Senator Jeanne Shaheen is proud of her “bipartisan” roots, because, after all, anything crafted in a bipartisan effort has to be a great deal for the nation. Every chance Ms. Shaheen gets, she likes to remind voters that “I have taken my bipartisanship to Washington with me. I have learned that the way to get things done is to work across the aisle.” However it is hard to expect something truly compromising and honestly bipartisan from a senator like Ms. Shaheen who, according to the Washington Post, has voted 97% of the time with Senator Harry Reid, and for President Obama’s bad policies.

One prime example of her bipartisan flops is the Shaheen-Portman Energy Bill, S. 2262. This bill, which she co-wrote with moderate Ohio Senator Rob Portman (FreedomWorks lifetime score 63%) has bad news bears written all over it. This “bipartisan” bill is only bipartisan because it steals the bad ideas from both sides of aisle. This bill increases the role of the federal government and spends millions more of taxpayers hard earned dollars while achieving no real progress towards sound energy policy. Members of both parties should be ashamed of this work.

Some of highlights of this bill include:

  • Forcing the taxpayer to “volunteer” over 200 million dollars for states and tribal groups to meet allegedly voluntary building codes.
  • Continuing Congress’ love affair with corporate handouts by providing grants to companies to improve manufacturing efficiency.
  • Copycatting regulations already in place by the states, which have already cost taxpayers billions.
  • Messing with the already complex housing market by subsidizing government-backed mortgage loans under the pretense of energy efficiency.

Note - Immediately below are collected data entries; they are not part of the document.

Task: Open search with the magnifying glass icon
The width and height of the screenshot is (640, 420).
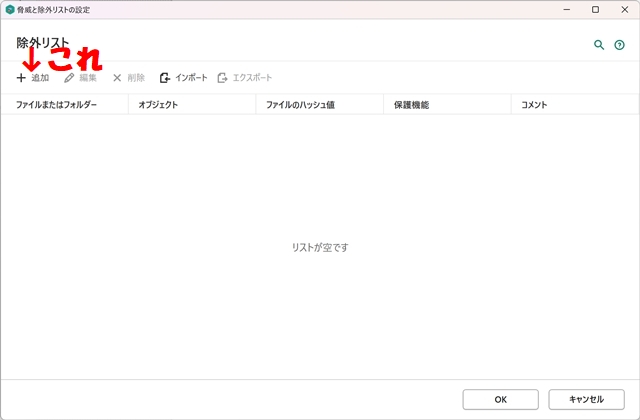Action: point(599,45)
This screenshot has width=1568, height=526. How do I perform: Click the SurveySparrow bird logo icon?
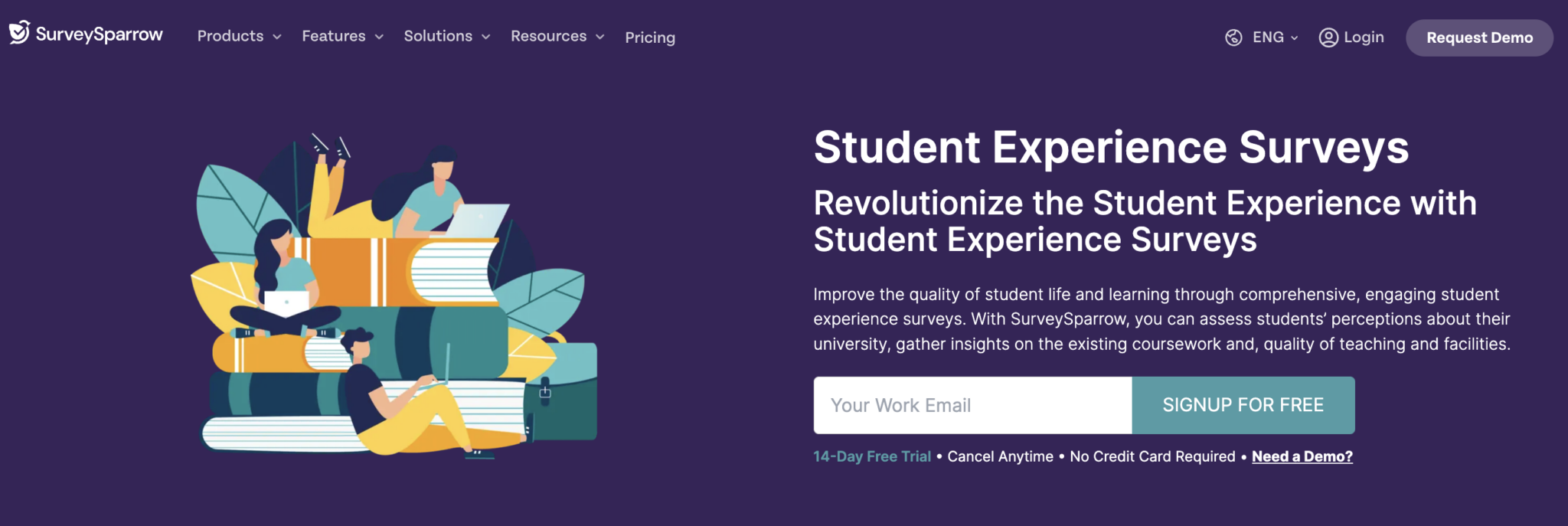pos(18,34)
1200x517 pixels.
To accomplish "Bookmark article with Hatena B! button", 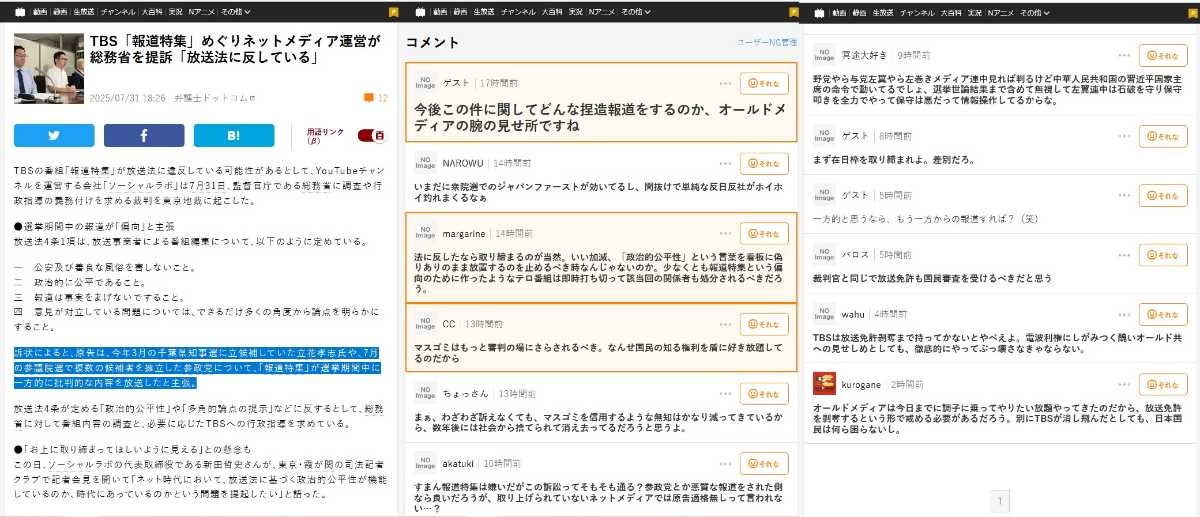I will 233,136.
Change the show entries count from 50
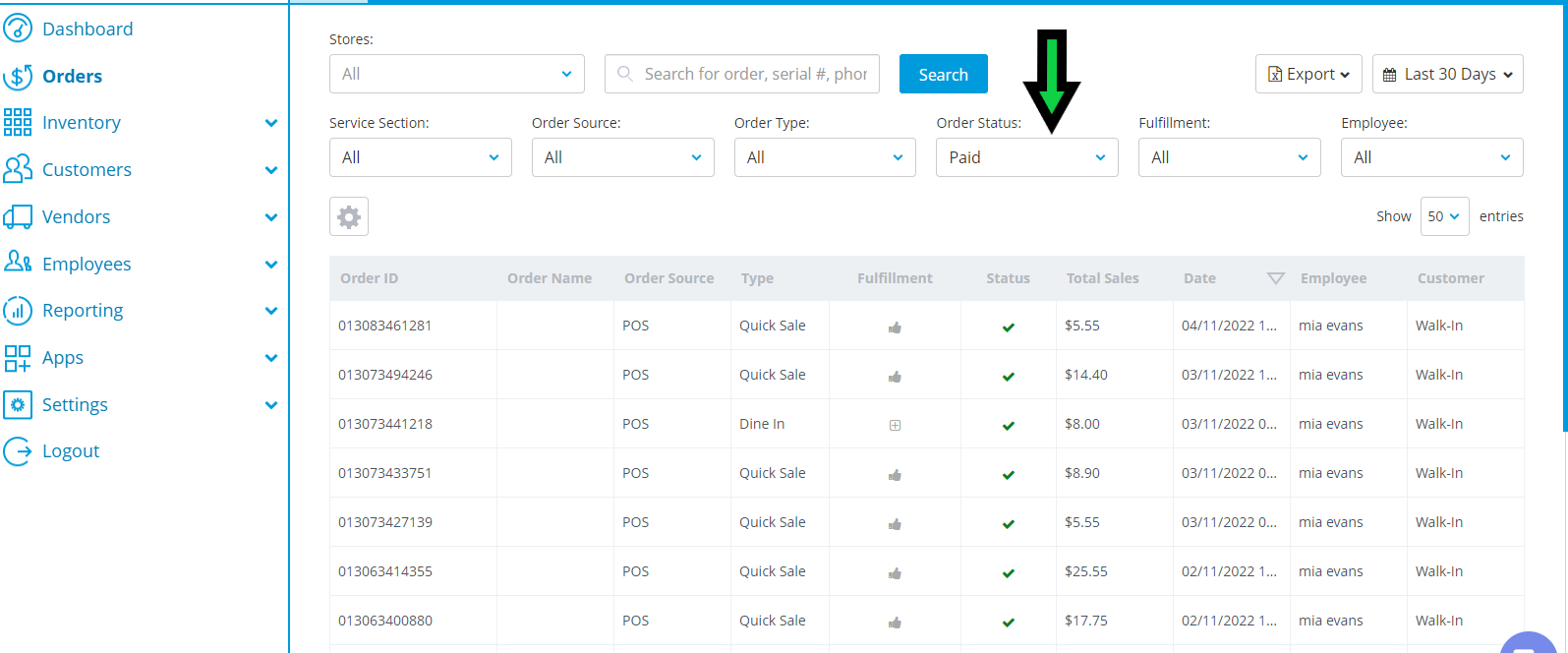This screenshot has width=1568, height=653. (1443, 216)
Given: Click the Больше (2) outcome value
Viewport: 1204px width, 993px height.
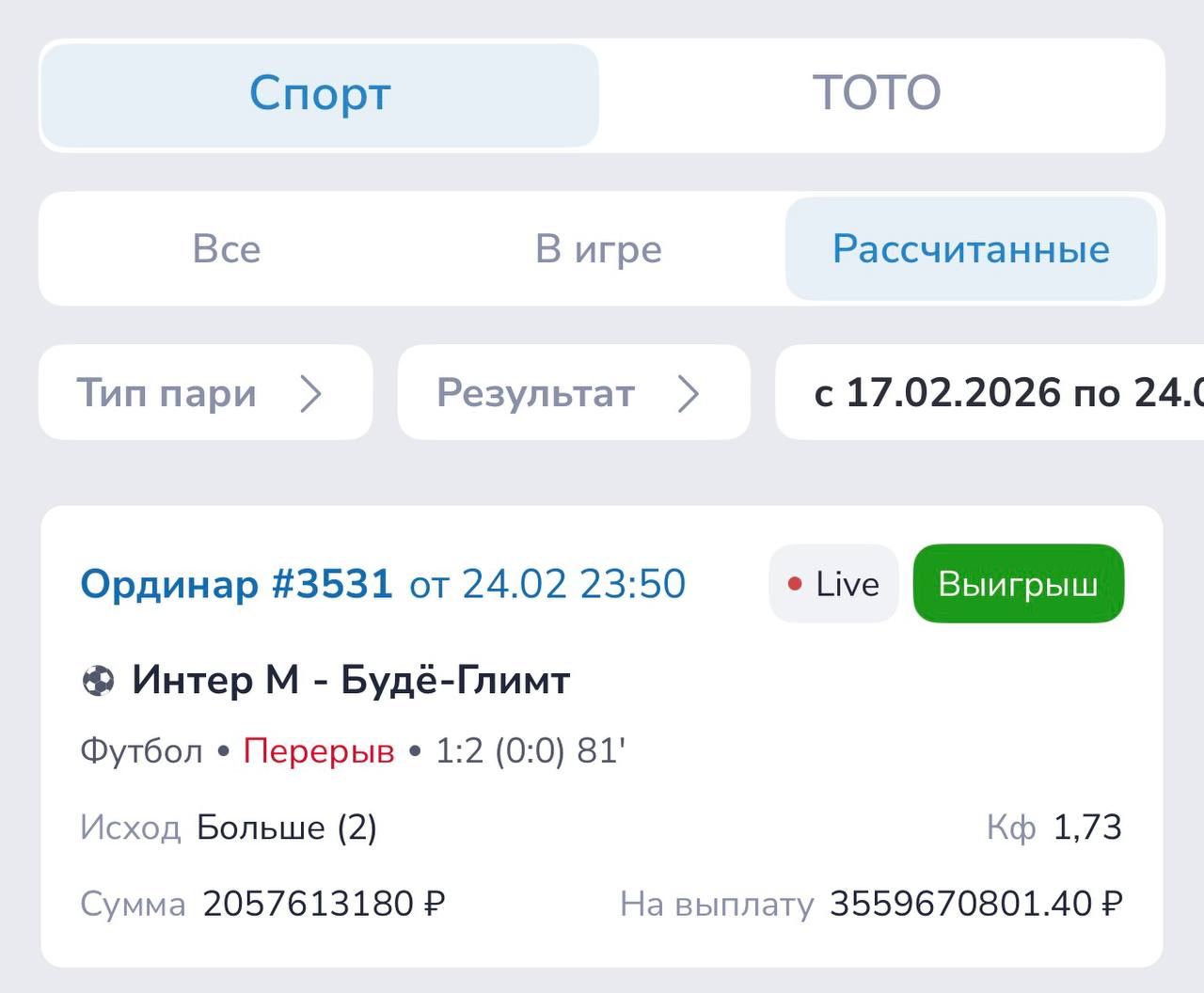Looking at the screenshot, I should (287, 828).
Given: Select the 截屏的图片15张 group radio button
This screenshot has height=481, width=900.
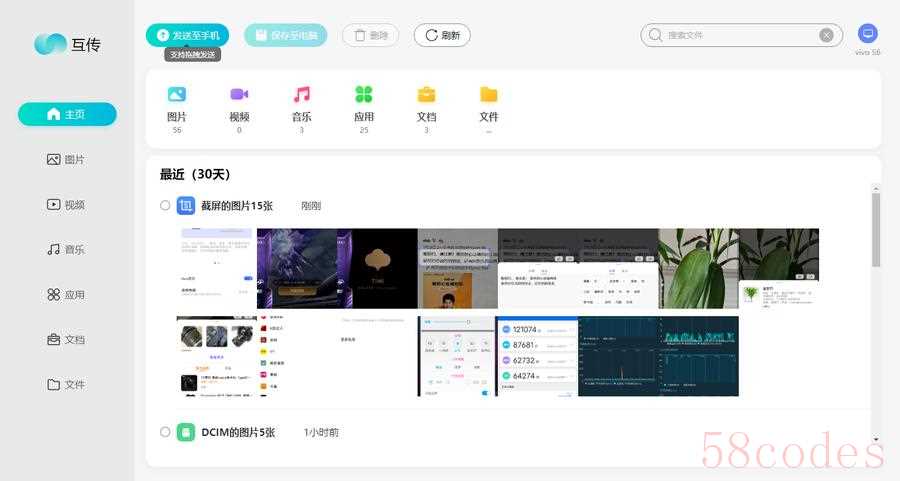Looking at the screenshot, I should 165,206.
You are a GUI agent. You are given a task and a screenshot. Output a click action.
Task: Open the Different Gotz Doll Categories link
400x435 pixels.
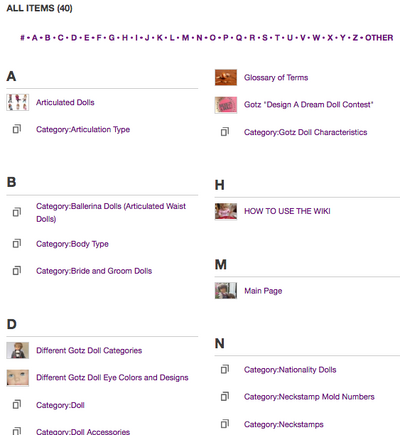coord(89,350)
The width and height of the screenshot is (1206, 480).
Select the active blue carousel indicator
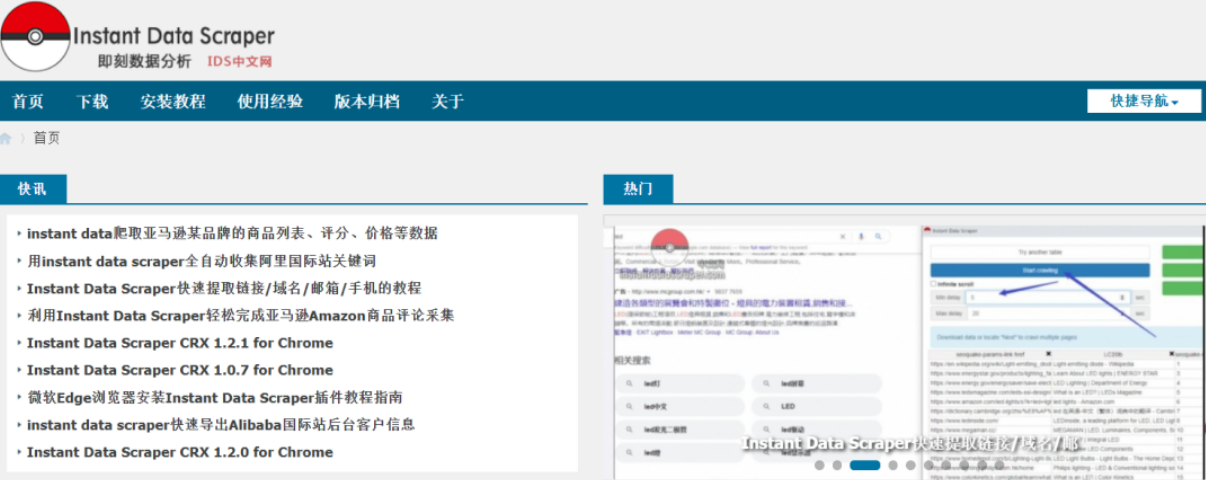coord(865,465)
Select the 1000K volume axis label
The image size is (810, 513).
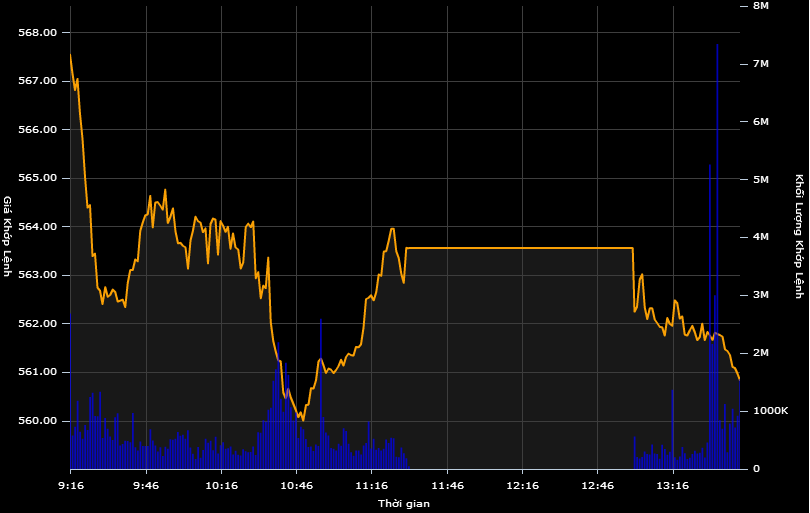[770, 411]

And those are just the major highlights.

New Hampshire sent Senator Sheehan to Congress to fix our problems, not work with those who want to create new ones, Republican or Democrat. The fiscal mess our country faces is a by-product created on a bipartisan basis; both parties are equally to blame. Partnering with moderate GOP senators might meet the literal definition of “bipartisanship” but when the average voter can’t tell which idea came from the democrat or republican all you are left with is a bad bill.